Dans CDF2, le jeune finesseur se met en scène dans son propre spectacle pour servir une cause : porter un message positif aux jeunes qui font de vraies choses. Cette année, le rap underground a passé un cap et les oreilles du public francophone sont enfin rivées sur la nouvelle vague. Une occasion parfaite pour le retour du vrai rap sale, boosté à la Saint-Léotrap. Sur les 19 tracks que compte le projet, on retrouve sept producteurs, dont trois qui reviennent fréquemment et apportent une teinte particulière à l’album. DoomX, FREAKEY! et Platinumwav font du carnaval un show aux ambiances variées qui restent toutefois cohérentes.

Côté featurings, Rowjay donne l’impression que CDF2 est un aller-retour France/Canada drivé par une volonté de partage. Le COB 65 était déjà bien représenté dans les instrus du projet, il continue de l’être avec Andrike$ Black sur le titre « PNL ». Côté MTL, on retrouve aussi Shreez sur « Percer », premier single de l’album, et Obia Le Chef qui sort exceptionnellement de cuisine pour nous servir le crack auditif avec « Audio Dope ». En France, Rowjay nous propose des collaborations all-star d’un côté avec Serane et 8Ruki, de l’autre avec Alpha Wann, invité de marque le temps d’une partie de « Devil May Cry ». Loveni est également convié à la fête pour un hommage dément à Pimp C où Rowjay semble habité par le fantôme du défunt Texan. Avec de tels partenaires, le jeune finesseur peut commencer à convoiter la place d’ambassadeur du Québec en France et commencer à chercher ses futurs gardes du corps comme il l’évoque dans l’excellent « Exercice De Finesse » : « Bientôt j’aurais besoin d’un cortège pour me protéger. »

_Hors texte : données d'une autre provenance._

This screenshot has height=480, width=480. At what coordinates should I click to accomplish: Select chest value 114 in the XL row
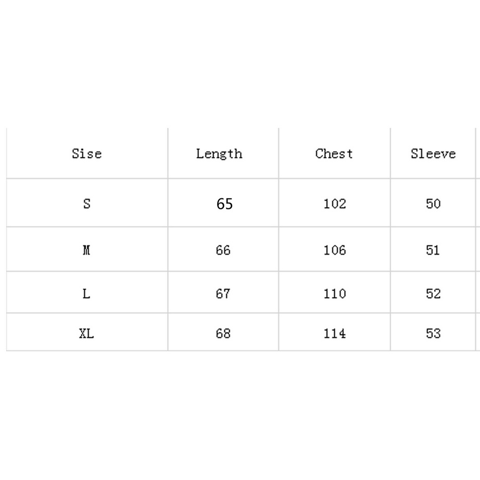(334, 333)
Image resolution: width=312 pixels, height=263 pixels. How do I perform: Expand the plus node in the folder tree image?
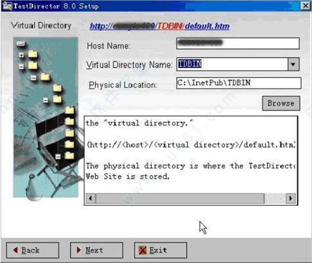coord(21,55)

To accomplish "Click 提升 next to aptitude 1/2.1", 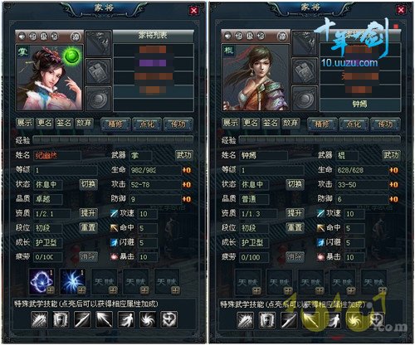I will pos(89,213).

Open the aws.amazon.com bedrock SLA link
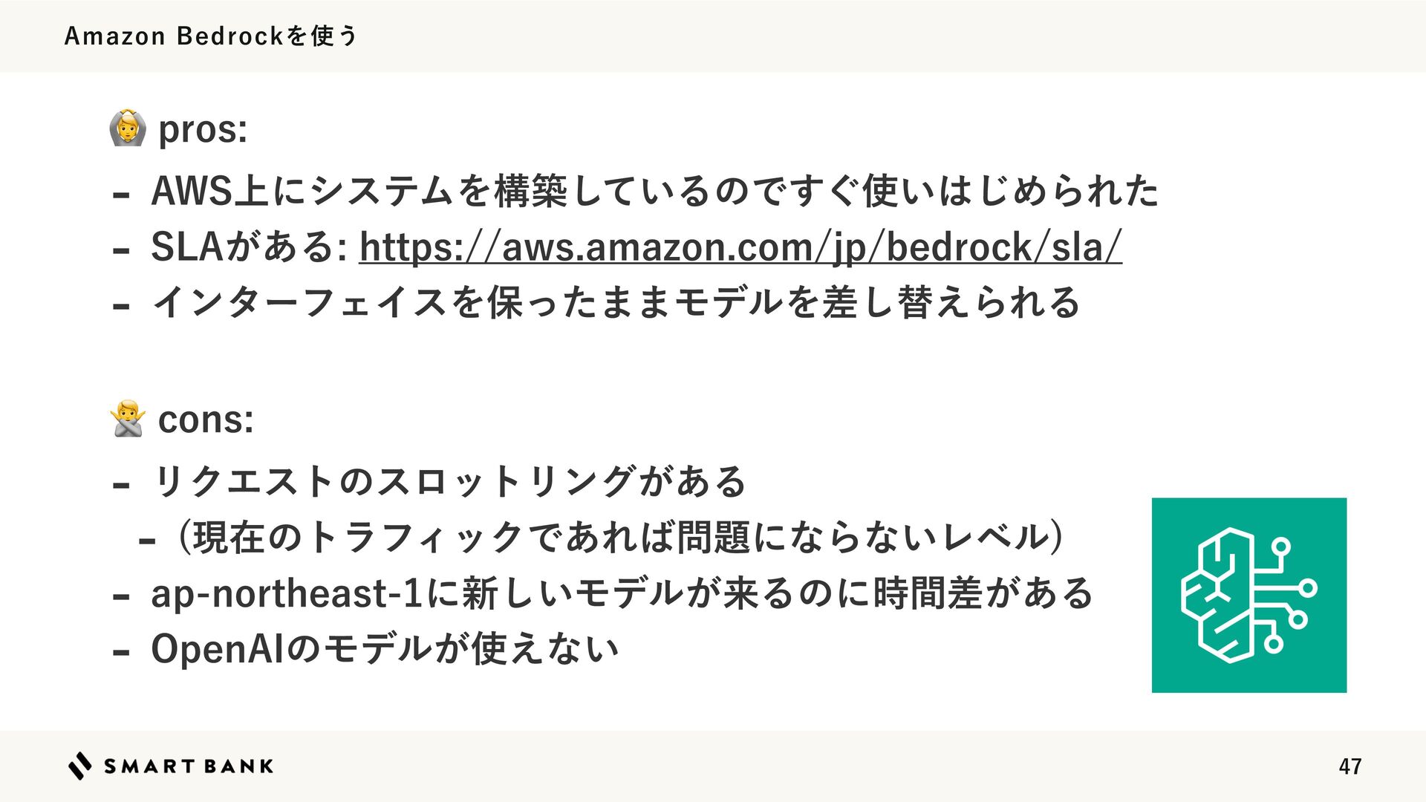click(x=740, y=247)
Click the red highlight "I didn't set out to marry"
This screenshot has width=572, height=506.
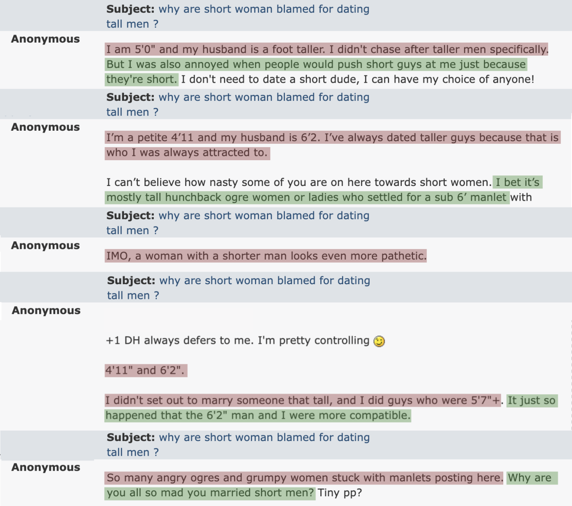coord(303,400)
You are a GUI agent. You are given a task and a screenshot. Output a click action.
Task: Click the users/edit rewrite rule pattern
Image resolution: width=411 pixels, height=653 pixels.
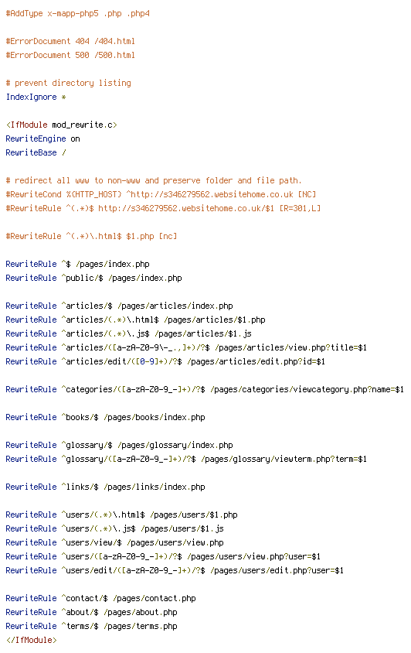[x=133, y=570]
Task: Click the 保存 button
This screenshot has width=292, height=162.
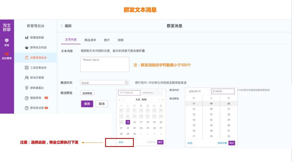Action: (87, 104)
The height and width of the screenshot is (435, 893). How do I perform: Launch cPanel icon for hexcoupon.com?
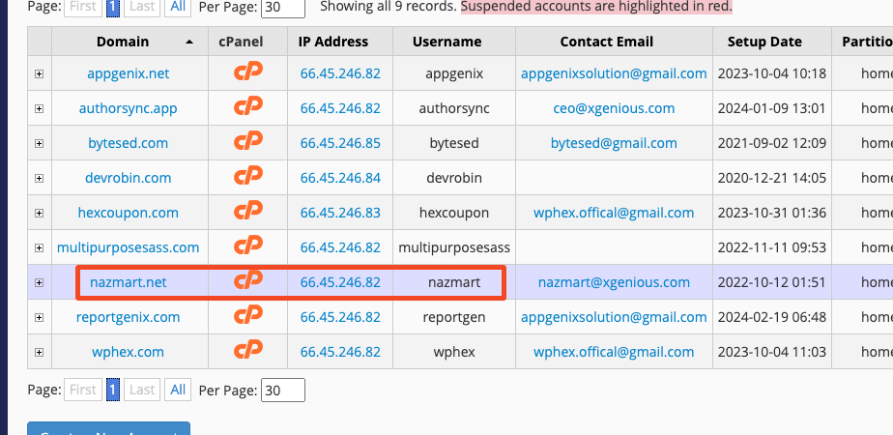247,212
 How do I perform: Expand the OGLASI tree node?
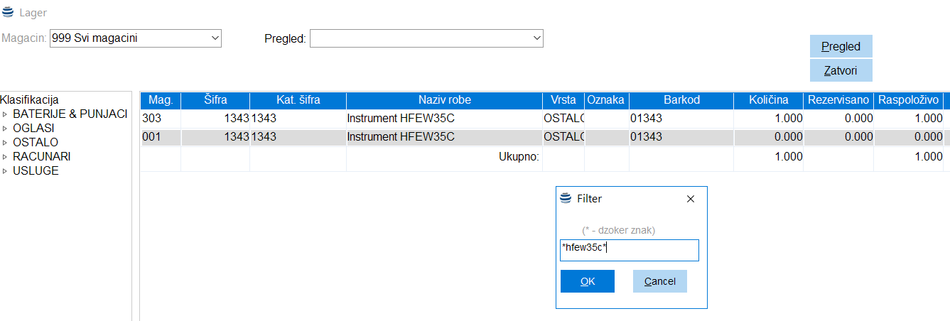(x=6, y=129)
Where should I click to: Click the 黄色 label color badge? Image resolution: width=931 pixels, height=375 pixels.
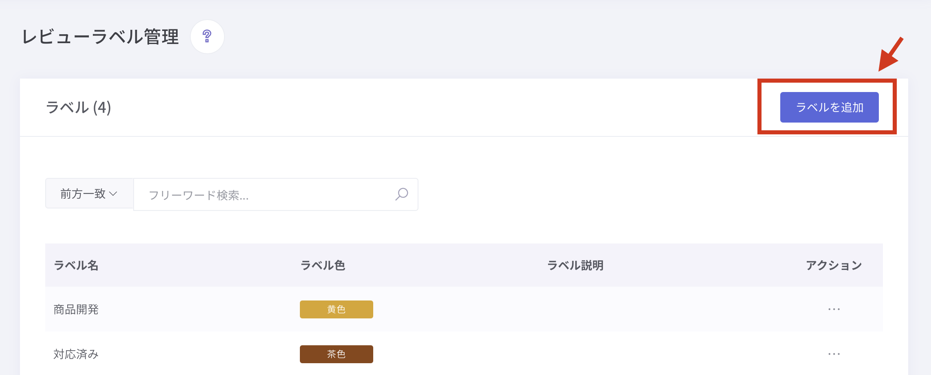[336, 309]
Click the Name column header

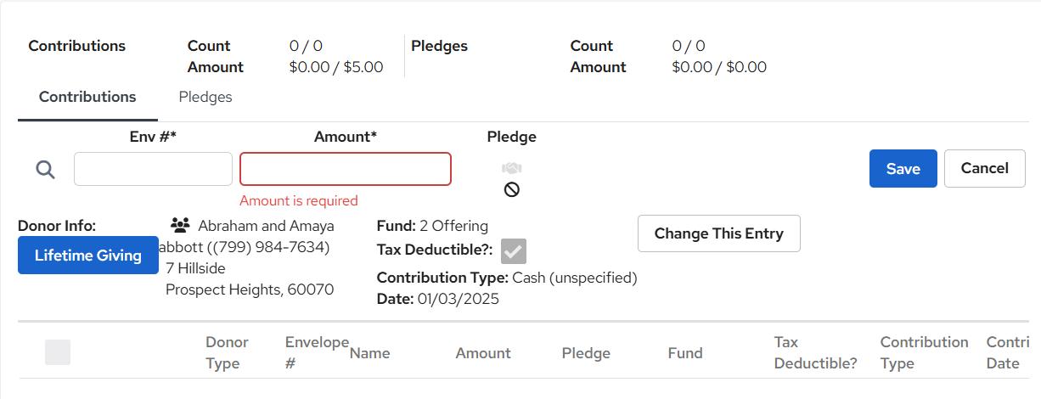(x=370, y=353)
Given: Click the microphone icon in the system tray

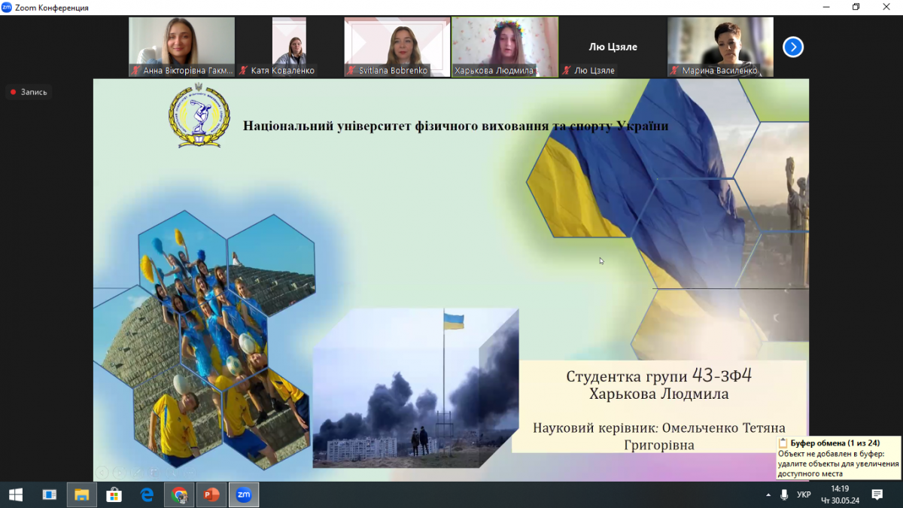Looking at the screenshot, I should tap(784, 494).
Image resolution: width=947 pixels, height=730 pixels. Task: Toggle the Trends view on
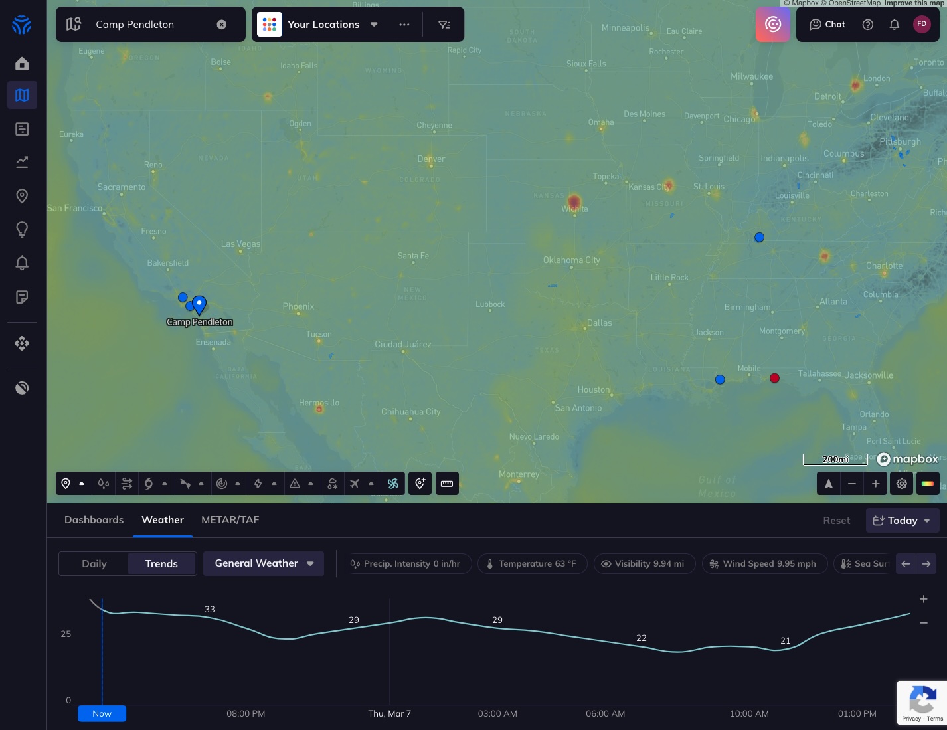(x=161, y=563)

Pourtant, au-delà de l’aspect entertainer, Carnaval De Finesse 2 : Les Chroniques D’Un Jeune Entrepreneur est le projet où Rowjay se livre le plus. Certes, il est toujours question de Maison Martin Margiela, de Bape et de MCM, mais le temps de quelques solos introspectifs, le rappeur redevient Jason et abandonne l’égotrip pour ses auditeurs. Pour devenir meilleur, il faut être prêt à prendre des défaites et en tirer des leçons. Une expérience dont le rappeur fait profiter son public, premier concerné par cet hymne universel au hustle.